PdfRecordReader class(code)
package com.amal.pdf;

import java.io.IOException;
import org.apache.hadoop.conf.Configuration;
import org.apache.hadoop.fs.FSDataInputStream;
import org.apache.hadoop.fs.FileSystem;
import org.apache.hadoop.fs.Path;
import org.apache.hadoop.io.LongWritable;
import org.apache.hadoop.io.Text;
import org.apache.hadoop.mapreduce.InputSplit;
import org.apache.hadoop.mapreduce.RecordReader;
import org.apache.hadoop.mapreduce.TaskAttemptContext;
import org.apache.hadoop.mapreduce.lib.input.FileSplit;
import org.apache.pdfbox.pdmodel.PDDocument;
import org.apache.pdfbox.util.PDFTextStripper;

public class PdfRecordReader extends RecordReader<Object, Object> 
    {
    private String[] lines = null;
    private LongWritable key = null;
    private Text value = null;
    @Override
    public void initialize(InputSplit genericSplit, TaskAttemptContext context)
            throws IOException, InterruptedException {
        FileSplit split = (FileSplit) genericSplit;
        Configuration job = context.getConfiguration();
        final Path file = split.getPath();
        /*
         * The below code contains the logic for opening the file and seek to
         * the start of the split. Here we are applying the Pdf Parsing logic
         */
        FileSystem fs = file.getFileSystem(job);
        FSDataInputStream fileIn = fs.open(split.getPath());
        PDDocument pdf = null;
        String parsedText = null;
        PDFTextStripper stripper;
        pdf = PDDocument.load(fileIn);
        stripper = new PDFTextStripper();
    //getting exception because of this line****
        parsedText = stripper.getText(pdf);
        this.lines = parsedText.split("\n");    }
    @Override
    public boolean nextKeyValue() throws IOException, InterruptedException {
        if (key == null) {
            key = new LongWritable();
            key.set(1);
            value = new Text();
            value.set(lines[0]);
        } else {
            int temp = (int) key.get();
            if (temp < (lines.length - 1)) {
                int count = (int) key.get();
                value = new Text();
                value.set(lines[count]);
                count = count + 1;
                key = new LongWritable(count);
            } else {
                return false;
            }
        }
        if (key == null || value == null) {
            return false;
        } else {
            return true;
        }
    }
    @Override
    public LongWritable getCurrentKey() throws IOException,
            InterruptedException {
        return key;
    }
    @Override
    public Text getCurrentValue() throws IOException, InterruptedException {
        return value;
    }
    @Override
    public float getProgress() throws IOException, InterruptedException {
        return 0;
    }
    @Override
    public void close() throws IOException {
    }
}

//注意:由于它适用于HADOOP环境,因此使用eclipse不会为此项目生成// runnable JAR。 //无论如何都要将此项目导出为可运行的JAR。

//需要帮助才能理解我做错了什么。

1 个答案:

答案 0 :(得分:0)

错误是因为hadoop找不到org.apache.fontbox.cmap.CMapParser类,它应该是您在代码中导入的外部库。
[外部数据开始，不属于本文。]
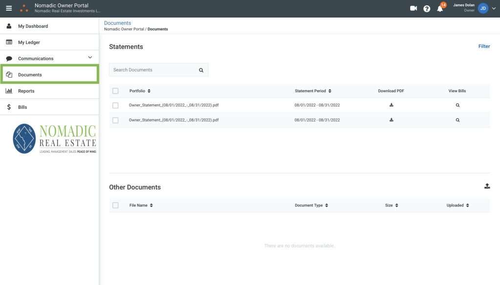This screenshot has width=500, height=285.
Task: Click the video camera icon in header
Action: (414, 8)

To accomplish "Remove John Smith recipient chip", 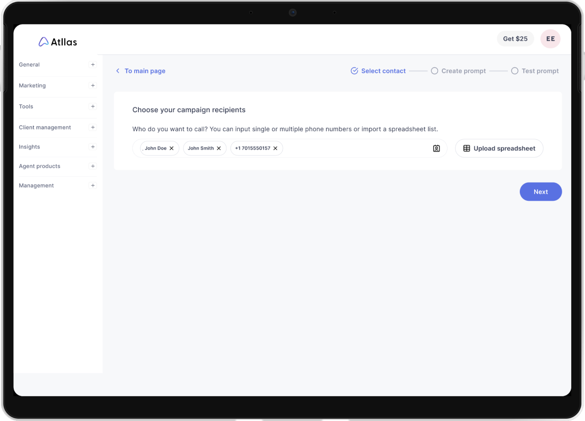I will point(219,148).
外部相关jar未与您用于hadoop命令的jar一起打包,因此hadoop系统无法在hdfs中找到jar。 这是因为当我们运行hadoop命令代码(jars)时,会将数据分布到hdfs cluster 中,因此找不到依赖jar。

您可以遵循两种解决方案:
1)您可以使用hadoop命令包含外部罐子

hadoop jar /home/tcs/converter.jar com.amal.pdf.PdfInputDriver -libjars <path to external jars comma separated> /user/tcs/wordcountfile.pdf /user/convert

2)或者您可以使用shade plugin并通过在您自己的jar中包含所有依赖库来创建超级jar。